— DATA FOR THIS TASK —
--- START ---

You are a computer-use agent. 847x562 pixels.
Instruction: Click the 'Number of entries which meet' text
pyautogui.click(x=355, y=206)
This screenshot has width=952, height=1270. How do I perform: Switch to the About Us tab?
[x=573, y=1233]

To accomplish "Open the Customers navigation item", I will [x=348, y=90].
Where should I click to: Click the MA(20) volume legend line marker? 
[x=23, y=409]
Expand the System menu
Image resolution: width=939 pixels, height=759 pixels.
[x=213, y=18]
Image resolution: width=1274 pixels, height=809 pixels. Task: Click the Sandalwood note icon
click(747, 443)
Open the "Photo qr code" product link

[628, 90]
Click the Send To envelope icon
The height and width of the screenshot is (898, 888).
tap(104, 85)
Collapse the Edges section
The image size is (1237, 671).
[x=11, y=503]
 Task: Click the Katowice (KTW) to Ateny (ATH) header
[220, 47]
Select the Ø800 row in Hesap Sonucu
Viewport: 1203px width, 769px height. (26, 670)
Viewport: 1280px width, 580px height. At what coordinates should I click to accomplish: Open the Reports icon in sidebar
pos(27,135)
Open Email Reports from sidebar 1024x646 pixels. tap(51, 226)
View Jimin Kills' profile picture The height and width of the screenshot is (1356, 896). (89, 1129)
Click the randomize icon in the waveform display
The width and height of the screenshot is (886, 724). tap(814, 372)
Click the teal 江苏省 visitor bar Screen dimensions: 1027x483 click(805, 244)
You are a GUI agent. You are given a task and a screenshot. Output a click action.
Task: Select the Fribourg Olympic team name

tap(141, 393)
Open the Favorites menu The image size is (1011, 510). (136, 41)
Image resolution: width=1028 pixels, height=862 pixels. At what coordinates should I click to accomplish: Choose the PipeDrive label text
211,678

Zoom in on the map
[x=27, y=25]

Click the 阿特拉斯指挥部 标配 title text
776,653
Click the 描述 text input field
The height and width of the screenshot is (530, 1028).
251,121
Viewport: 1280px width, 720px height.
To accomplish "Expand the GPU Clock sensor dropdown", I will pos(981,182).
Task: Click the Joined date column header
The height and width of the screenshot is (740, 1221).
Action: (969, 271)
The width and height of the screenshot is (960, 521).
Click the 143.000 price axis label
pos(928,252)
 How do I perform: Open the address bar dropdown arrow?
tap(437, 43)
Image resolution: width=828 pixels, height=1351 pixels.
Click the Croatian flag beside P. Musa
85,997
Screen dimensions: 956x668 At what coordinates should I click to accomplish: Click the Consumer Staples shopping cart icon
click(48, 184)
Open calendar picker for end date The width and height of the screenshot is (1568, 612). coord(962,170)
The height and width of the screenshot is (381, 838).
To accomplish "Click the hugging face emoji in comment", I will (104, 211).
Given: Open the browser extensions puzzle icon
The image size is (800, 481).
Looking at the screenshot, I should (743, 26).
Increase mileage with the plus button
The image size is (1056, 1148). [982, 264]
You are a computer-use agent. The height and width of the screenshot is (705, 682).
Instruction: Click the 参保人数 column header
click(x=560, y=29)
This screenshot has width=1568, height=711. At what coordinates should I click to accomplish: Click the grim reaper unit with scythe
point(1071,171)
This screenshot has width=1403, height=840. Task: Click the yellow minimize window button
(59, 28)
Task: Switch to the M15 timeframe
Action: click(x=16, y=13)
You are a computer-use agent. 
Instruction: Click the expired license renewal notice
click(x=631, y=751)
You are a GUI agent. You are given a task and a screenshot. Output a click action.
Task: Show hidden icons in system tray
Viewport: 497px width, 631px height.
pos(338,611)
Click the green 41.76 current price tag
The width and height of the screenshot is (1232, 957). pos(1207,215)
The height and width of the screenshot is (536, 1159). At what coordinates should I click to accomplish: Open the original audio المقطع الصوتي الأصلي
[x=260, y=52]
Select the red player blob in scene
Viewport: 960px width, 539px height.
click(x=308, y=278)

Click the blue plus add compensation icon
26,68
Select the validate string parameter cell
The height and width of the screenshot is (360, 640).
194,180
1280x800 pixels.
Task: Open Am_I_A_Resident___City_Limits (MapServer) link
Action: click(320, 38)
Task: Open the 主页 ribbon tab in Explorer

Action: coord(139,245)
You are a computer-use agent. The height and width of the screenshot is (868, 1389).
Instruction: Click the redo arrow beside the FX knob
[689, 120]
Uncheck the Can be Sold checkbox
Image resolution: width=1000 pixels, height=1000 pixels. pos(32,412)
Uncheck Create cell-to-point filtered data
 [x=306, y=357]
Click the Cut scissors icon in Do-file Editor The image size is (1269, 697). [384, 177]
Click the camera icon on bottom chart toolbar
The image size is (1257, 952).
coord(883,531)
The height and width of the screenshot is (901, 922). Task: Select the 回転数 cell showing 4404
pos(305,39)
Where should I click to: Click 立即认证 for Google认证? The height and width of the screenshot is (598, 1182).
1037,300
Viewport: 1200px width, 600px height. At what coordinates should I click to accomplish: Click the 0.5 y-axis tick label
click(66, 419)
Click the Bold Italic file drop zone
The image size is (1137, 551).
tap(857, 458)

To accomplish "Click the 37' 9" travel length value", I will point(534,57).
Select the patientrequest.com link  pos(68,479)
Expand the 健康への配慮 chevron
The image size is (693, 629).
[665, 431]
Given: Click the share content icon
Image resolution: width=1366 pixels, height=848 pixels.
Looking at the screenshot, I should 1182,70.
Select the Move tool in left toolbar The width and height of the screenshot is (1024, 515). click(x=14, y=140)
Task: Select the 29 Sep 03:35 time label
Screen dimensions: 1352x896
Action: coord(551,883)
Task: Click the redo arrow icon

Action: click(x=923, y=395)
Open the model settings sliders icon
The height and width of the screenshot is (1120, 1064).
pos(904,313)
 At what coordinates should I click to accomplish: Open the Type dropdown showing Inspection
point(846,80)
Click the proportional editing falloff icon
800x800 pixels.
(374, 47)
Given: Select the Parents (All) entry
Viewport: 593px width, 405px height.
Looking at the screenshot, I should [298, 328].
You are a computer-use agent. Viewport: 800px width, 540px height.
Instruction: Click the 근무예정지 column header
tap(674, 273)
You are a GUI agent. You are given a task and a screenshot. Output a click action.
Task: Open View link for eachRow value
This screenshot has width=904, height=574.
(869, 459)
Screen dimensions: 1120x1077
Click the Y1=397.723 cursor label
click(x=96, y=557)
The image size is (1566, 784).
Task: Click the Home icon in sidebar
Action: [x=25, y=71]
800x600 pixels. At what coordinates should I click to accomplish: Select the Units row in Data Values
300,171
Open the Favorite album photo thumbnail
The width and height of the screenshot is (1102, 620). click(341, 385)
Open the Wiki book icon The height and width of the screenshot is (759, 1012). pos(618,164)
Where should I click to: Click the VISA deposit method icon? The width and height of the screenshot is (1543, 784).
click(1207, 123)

--- END ---

— TASK OBJECTIVE —
In the listing above, locate each line with "computer" and copy it.

— YOUR RESPONSE —
You are a computer-use agent. 847x562 pixels.
You are a computer-use agent. The height and width of the screenshot is (705, 682).
You are a computer-use agent. 
You are a computer-use agent. The height and width of the screenshot is (868, 1389).
You are a computer-use agent. Viewport: 800px width, 540px height.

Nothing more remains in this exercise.